On the other hand, value of exports of agro-based products decreased by 13.7% to $429.584 million, while that of petroleum products and mineral products shrank by 51% ($37.134 million) and 7.1% ($319.972 million), respectively.
On the import side, purchases of major types of goods went up across-the-board.
Imports of raw materials and intermediate goods, which made up 37.7% of total imports in October, increased by 22.2% to $3.892 billion.
Capital goods, comprising 33.6% of the import total, grew 21.2% to $3.466 billion.
Also growing that month were imports of mineral fuels, lubricant and related materials (45.4% to $1.228 billion) as well as consumer goods (7.5% to $1.665 billion).
FUELING FUTURE INVESTMENTS
Economists noted the continued increase of importation of capital goods and raw materials signaled support for investment-led growth.
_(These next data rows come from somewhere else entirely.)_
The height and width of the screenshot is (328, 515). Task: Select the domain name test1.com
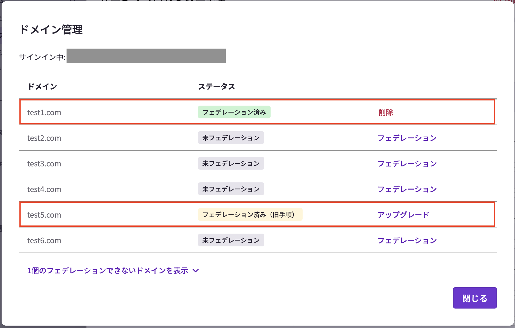point(44,112)
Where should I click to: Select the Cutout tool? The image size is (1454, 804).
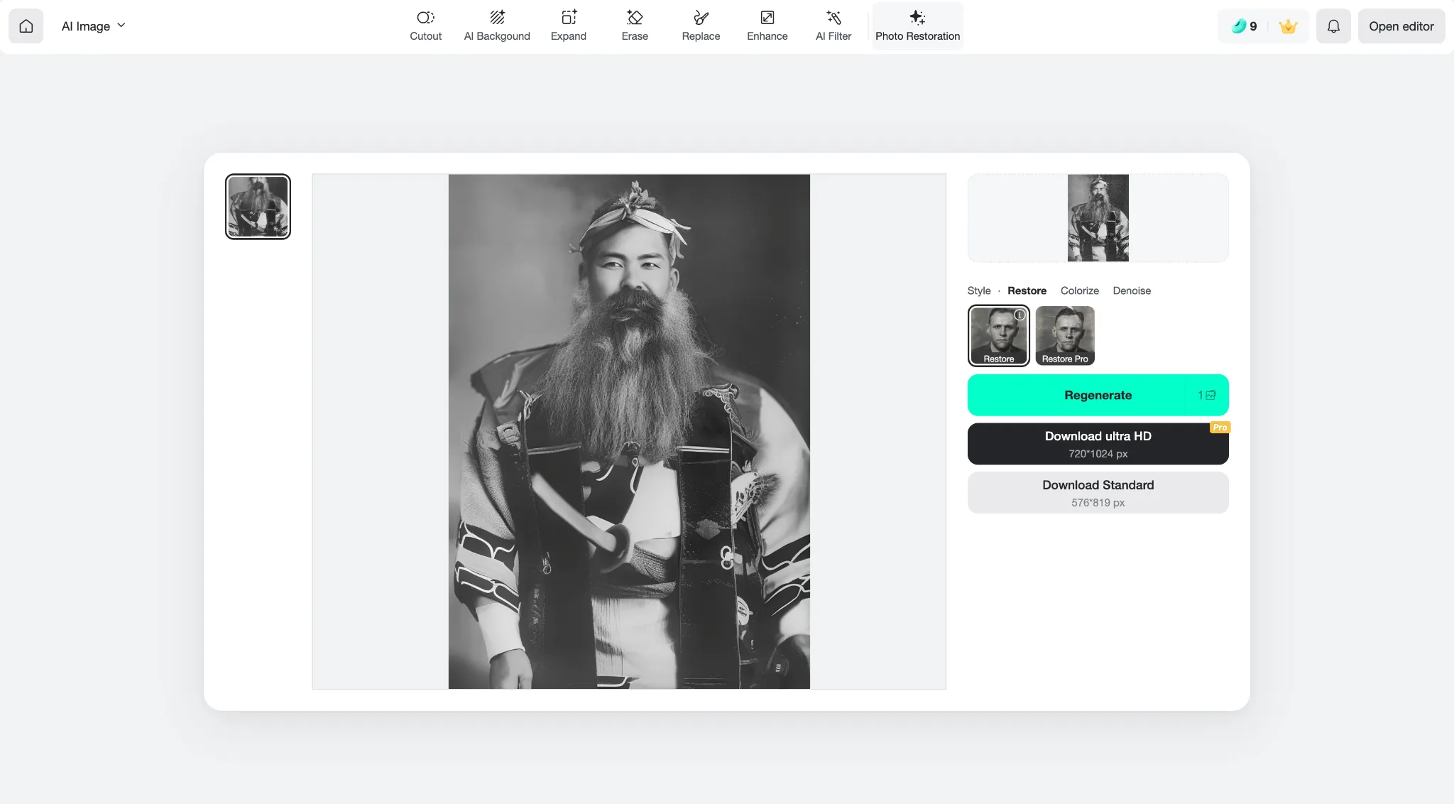pos(425,26)

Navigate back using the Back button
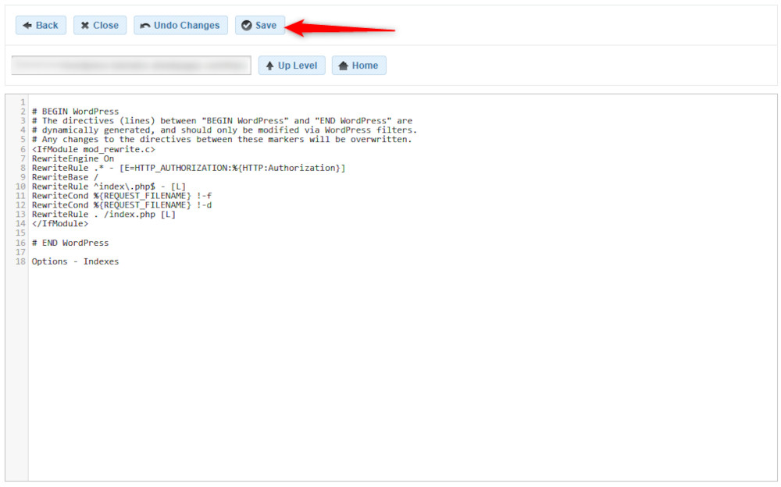tap(41, 24)
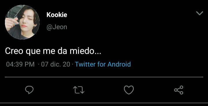This screenshot has height=106, width=208.
Task: Click the display name Kookie
Action: 57,15
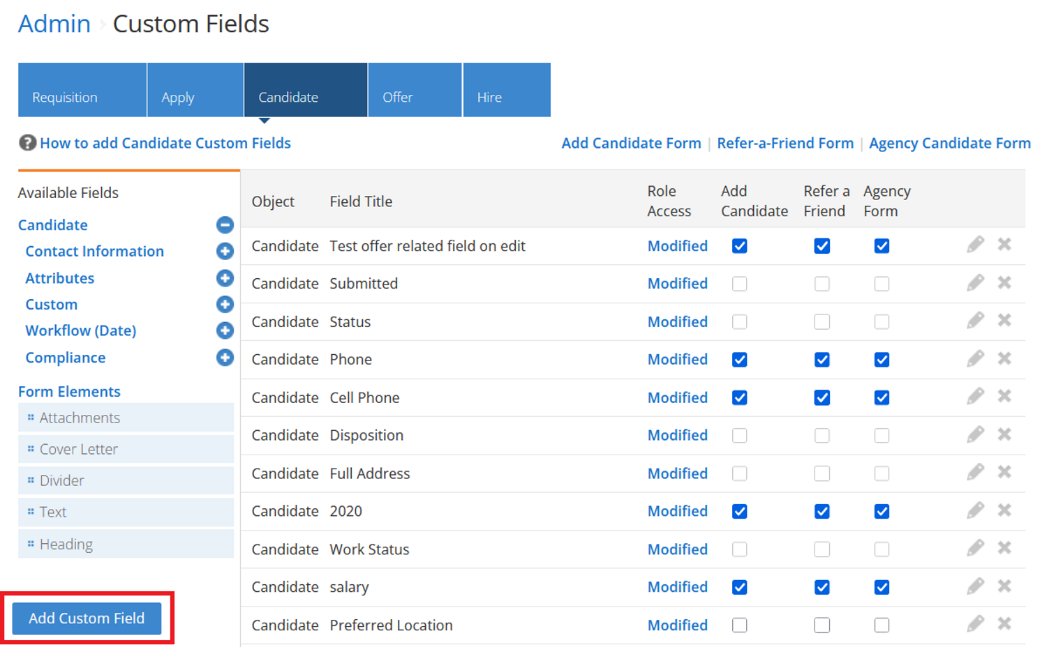
Task: Uncheck Refer a Friend for 2020 field
Action: (822, 511)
“[I]mport growth was much higher than expected…” Nomura economist Euben Paracuelles said in a research note, adding that “[t]his was led by capital goods and raw materials imports, while consumer goods imports slowed.”
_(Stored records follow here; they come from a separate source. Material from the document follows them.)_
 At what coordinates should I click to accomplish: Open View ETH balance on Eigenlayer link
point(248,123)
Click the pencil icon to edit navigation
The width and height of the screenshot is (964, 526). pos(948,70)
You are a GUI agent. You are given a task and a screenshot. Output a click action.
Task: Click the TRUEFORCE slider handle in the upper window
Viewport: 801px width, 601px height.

“Overall, this remains consistent with our view that still strong domestic demand which reflects more infrastructure spending will sustain a large goods trade deficit.”
A similar assessment was made by ING Bank N.V. Manila senior economist Nicholas Antonio T. Mapa, who said: “[The] [r]obust import growth is yet another sign that the Philippines has moved into a new chapter in its growth story, requiring a shift in the country’s import dietary requirement.”
“In the past, import growth was driven largely by fuel and consumer goods, with only sporadic flows of capital goods and raw materials outside those used for electronic exports.”
Moving forward, sustained growth of imports is expected to contribute to the widening current account deficit.
“We maintain our forecast that the current account deficit will widen sharply to two percent of GDP (gross domestic product) this year from 0.7% in 2017. For 2019, we expect a more modest current account deficit, widening to 2.2% of GDP,” said Nomura’s Mr. Paracuelles.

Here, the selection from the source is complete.